石泉笑了笑,默不作聲的從腰包里翻出兩枚半張的撲克牌遞給了對方。
“原來是老板的人”這大胡子的態度立刻熱情了不少,同時也把蒙語換成了俄語。
“它在哪?”石泉好奇的問道。
“跟我來吧”這大胡子收起撲克牌,招呼著眾人上車之后,沿著破敗的跑道調頭返回。
在眾人的期待中,兩輛面包車一路開到跑道盡頭,繞過了兩座筒子樓之后,最終停在了一個僅有不到三米高的破舊廠房門口。
這座廠房的面積倒是夠大,而且房頂上擺滿了一個挨著一個的太陽能發電裝置,甚至在正對著眾人的墻壁上,還掛著個碩大的俄語招牌。
“魯斯蘭冶煉廠?這是個冶煉廠?”石泉開著玩笑問道,“你們不會把那架飛機融成鐵水了吧?”
“這么矮能放下一架圖95?”艾琳娜的疑惑則更加直來直去。
“等你們進去就知道了”
大胡子帶著眾人踩著滿地的羊糞和沙石走到廠房邊上,掏出鑰匙打開了一道破破爛爛的鐵門。
和外表的破敗相不同,這到鐵門里面竟然還有兩道玻璃門,等他們穿過玻璃門之后才發現,這入口竟然連接著整座廠房的腰線環廊。
而在他們的腳下,半下沉的廠房中心,赫然停放著一架老當益壯的圖95轟炸機!
“這里是在蘇聯解體之后緊急建造的。”
大胡子指著被周圍射燈照亮的轟炸機解釋道,“基本上每一年,我們都會對這架圖95MS進行基礎的維護。”
“熊H?”石泉轉過身,“它是什么時候生產出來的?”
“1986年”
大胡子如數家珍的說道,“自從被部署到哈薩克斯坦之后,除了飛到這里之外,它僅僅執行過不到20個小時的飛行任務。”
“這么少?”石泉驚訝的問道。
“它當初掛載的是帶有核彈頭的導彈”
大胡子將手中的羊腿和酒瓶子丟進垃圾桶理所當然的解釋道,“這種大殺器可不會輕易起飛,不然周圍的鄰居會緊張的。

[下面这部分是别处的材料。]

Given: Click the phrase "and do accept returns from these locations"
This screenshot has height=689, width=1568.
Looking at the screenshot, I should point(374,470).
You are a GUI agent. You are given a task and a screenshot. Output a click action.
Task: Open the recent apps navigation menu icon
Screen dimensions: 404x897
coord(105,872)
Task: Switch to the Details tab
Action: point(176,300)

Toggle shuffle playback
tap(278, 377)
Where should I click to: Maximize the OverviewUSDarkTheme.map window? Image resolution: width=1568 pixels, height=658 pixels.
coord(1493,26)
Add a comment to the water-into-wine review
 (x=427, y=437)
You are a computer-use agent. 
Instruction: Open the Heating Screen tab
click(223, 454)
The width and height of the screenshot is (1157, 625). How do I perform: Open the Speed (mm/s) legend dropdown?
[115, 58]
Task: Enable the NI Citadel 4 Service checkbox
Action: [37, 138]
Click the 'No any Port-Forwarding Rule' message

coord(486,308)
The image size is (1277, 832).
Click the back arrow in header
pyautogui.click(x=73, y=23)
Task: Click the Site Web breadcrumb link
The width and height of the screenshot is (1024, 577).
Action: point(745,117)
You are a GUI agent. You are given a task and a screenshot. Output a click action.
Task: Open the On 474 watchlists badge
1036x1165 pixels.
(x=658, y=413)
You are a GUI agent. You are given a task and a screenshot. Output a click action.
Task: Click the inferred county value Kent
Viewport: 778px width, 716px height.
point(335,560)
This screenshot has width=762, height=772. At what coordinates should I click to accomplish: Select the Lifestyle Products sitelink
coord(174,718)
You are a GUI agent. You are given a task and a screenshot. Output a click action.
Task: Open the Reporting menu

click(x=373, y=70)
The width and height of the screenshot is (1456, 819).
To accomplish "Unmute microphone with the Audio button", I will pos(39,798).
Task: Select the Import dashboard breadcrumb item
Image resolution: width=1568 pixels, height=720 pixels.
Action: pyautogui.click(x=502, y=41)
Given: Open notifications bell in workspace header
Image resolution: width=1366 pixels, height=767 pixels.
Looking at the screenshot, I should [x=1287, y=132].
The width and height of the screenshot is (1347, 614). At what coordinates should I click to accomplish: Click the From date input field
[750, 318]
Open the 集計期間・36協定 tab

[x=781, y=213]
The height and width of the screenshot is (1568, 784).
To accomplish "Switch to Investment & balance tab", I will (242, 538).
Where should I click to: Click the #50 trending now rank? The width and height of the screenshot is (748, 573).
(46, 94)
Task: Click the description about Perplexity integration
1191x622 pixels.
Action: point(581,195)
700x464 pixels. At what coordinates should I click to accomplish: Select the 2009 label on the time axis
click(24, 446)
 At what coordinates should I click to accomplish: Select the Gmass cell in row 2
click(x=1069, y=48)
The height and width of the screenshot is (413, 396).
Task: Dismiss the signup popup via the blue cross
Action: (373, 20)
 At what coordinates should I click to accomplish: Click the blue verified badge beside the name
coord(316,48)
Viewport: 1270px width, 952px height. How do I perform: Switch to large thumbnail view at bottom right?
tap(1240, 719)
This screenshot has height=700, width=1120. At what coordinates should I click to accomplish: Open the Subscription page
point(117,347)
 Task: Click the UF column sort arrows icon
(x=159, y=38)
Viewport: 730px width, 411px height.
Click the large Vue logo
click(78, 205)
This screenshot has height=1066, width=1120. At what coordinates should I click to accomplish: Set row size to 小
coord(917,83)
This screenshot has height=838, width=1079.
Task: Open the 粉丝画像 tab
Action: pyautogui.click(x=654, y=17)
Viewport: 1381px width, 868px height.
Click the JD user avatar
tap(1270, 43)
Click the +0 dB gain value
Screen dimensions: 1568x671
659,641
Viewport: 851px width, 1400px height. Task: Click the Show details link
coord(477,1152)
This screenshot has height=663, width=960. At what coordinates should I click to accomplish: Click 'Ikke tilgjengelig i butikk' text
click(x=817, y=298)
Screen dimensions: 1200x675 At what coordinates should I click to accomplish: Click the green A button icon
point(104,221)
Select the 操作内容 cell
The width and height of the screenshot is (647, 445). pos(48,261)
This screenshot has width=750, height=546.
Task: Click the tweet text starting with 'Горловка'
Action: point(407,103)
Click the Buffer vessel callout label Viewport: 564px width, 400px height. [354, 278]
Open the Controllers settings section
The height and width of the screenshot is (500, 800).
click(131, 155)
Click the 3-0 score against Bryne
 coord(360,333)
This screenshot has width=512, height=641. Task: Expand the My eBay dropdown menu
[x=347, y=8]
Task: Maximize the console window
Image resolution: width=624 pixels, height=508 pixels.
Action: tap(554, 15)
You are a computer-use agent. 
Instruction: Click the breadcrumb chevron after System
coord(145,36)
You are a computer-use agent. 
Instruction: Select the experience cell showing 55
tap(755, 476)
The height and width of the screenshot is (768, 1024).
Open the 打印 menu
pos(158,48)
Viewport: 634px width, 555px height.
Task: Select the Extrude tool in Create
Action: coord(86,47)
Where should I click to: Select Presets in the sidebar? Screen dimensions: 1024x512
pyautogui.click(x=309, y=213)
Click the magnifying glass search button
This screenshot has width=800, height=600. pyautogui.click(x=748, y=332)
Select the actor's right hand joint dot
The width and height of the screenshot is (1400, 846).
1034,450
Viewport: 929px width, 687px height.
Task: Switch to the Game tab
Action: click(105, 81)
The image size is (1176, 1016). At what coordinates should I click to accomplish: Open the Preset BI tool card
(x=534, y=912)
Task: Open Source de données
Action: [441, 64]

”
“所以它現在還能飛起來?”石泉半信半疑的問道。
“或許可以吧”
大胡子毫不負責的說道,“我們這些年一直在對它進行例行維護,但從來沒有真正啟動過,所以它能不能飛起來誰也不知道。”
“走,下去看看”石泉話音未落,已經沿著樓梯走向了地面。
看的出來,安德烈對這架大飛機格外的照顧,不但樓梯扶手,連地面和墻壁上都摸不到什么灰塵。同時頭頂側面窗戶上一直在轉動的排風扇,也讓周圍隨處可見的濕度計都保持著個位數的水平。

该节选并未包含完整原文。